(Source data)
____________________

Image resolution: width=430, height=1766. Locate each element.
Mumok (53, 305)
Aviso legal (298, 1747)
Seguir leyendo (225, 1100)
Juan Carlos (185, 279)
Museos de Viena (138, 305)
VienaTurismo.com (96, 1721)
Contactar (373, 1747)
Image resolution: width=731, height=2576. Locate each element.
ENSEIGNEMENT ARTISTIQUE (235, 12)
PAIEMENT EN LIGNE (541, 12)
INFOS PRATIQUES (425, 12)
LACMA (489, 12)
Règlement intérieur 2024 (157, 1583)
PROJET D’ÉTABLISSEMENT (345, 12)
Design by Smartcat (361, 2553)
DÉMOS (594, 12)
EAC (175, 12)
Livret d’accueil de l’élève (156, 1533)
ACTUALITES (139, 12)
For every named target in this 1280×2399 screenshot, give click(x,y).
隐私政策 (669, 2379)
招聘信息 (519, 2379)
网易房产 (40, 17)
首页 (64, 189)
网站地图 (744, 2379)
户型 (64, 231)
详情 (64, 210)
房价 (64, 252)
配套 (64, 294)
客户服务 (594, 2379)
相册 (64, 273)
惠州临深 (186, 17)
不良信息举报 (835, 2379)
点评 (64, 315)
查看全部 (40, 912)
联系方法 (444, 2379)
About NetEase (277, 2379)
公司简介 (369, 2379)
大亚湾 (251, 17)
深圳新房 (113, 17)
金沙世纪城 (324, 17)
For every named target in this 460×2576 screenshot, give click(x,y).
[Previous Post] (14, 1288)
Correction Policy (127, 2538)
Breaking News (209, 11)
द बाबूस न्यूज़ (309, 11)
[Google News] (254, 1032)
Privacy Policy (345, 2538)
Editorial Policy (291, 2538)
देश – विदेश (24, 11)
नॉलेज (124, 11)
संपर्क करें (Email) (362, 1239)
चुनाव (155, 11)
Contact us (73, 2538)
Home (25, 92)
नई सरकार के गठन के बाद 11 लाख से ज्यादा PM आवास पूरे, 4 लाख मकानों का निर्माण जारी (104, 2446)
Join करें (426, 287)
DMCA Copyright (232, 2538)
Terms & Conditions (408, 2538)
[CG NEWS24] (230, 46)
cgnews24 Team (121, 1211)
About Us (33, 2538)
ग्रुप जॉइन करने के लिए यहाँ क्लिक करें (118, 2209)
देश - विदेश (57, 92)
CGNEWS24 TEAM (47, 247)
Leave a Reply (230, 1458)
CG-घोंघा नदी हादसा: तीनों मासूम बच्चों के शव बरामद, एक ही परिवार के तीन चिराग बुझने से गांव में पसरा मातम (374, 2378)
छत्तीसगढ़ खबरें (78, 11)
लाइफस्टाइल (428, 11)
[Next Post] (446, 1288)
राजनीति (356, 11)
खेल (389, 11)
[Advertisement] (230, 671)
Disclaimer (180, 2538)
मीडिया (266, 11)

____________________

PROBLEM DESCRIPTION
Copy all the records exactly so that no character differs from the source.

SOLUTION BELOW
Image resolution: width=430, height=1766. Locate each element.
Mumok (53, 305)
Aviso legal (298, 1747)
Seguir leyendo (225, 1100)
Juan Carlos (185, 279)
Museos de Viena (138, 305)
VienaTurismo.com (96, 1721)
Contactar (373, 1747)
Image resolution: width=731, height=2576. Locate each element.
ENSEIGNEMENT ARTISTIQUE (235, 12)
PAIEMENT EN LIGNE (541, 12)
INFOS PRATIQUES (425, 12)
LACMA (489, 12)
Règlement intérieur 2024 (157, 1583)
PROJET D’ÉTABLISSEMENT (345, 12)
Design by Smartcat (361, 2553)
DÉMOS (594, 12)
EAC (175, 12)
Livret d’accueil de l’élève (156, 1533)
ACTUALITES (139, 12)
For every named target in this 1280×2399 screenshot, give click(x,y).
隐私政策 (669, 2379)
招聘信息 (519, 2379)
网易房产 (40, 17)
首页 (64, 189)
网站地图 (744, 2379)
户型 (64, 231)
详情 (64, 210)
房价 (64, 252)
配套 (64, 294)
客户服务 (594, 2379)
相册 (64, 273)
惠州临深 (186, 17)
不良信息举报 (835, 2379)
点评 (64, 315)
查看全部 (40, 912)
联系方法 (444, 2379)
About NetEase (277, 2379)
公司简介 (369, 2379)
大亚湾 (251, 17)
深圳新房 (113, 17)
金沙世纪城 (324, 17)
For every named target in this 460×2576 screenshot, give click(x,y).
[Previous Post] (14, 1288)
Correction Policy (127, 2538)
Breaking News (209, 11)
द बाबूस न्यूज़ (309, 11)
[Google News] (254, 1032)
Privacy Policy (345, 2538)
Editorial Policy (291, 2538)
देश – विदेश (24, 11)
नॉलेज (124, 11)
संपर्क करें (Email) (362, 1239)
चुनाव (155, 11)
Contact us (73, 2538)
Home (25, 92)
नई सरकार के गठन के बाद 11 लाख से ज्यादा PM आवास पूरे, 4 लाख मकानों का निर्माण जारी (104, 2446)
Join करें (426, 287)
DMCA Copyright (232, 2538)
Terms & Conditions (408, 2538)
[CG NEWS24] (230, 46)
cgnews24 Team (121, 1211)
About Us (33, 2538)
ग्रुप जॉइन करने के लिए यहाँ क्लिक करें (118, 2209)
देश - विदेश (57, 92)
CGNEWS24 TEAM (47, 247)
Leave a Reply (230, 1458)
CG-घोंघा नदी हादसा: तीनों मासूम बच्चों के शव बरामद, एक ही परिवार के तीन चिराग बुझने से गांव में पसरा मातम (374, 2378)
छत्तीसगढ़ खबरें (78, 11)
लाइफस्टाइल (428, 11)
[Next Post] (446, 1288)
राजनीति (356, 11)
खेल (389, 11)
[Advertisement] (230, 671)
Disclaimer (180, 2538)
मीडिया (266, 11)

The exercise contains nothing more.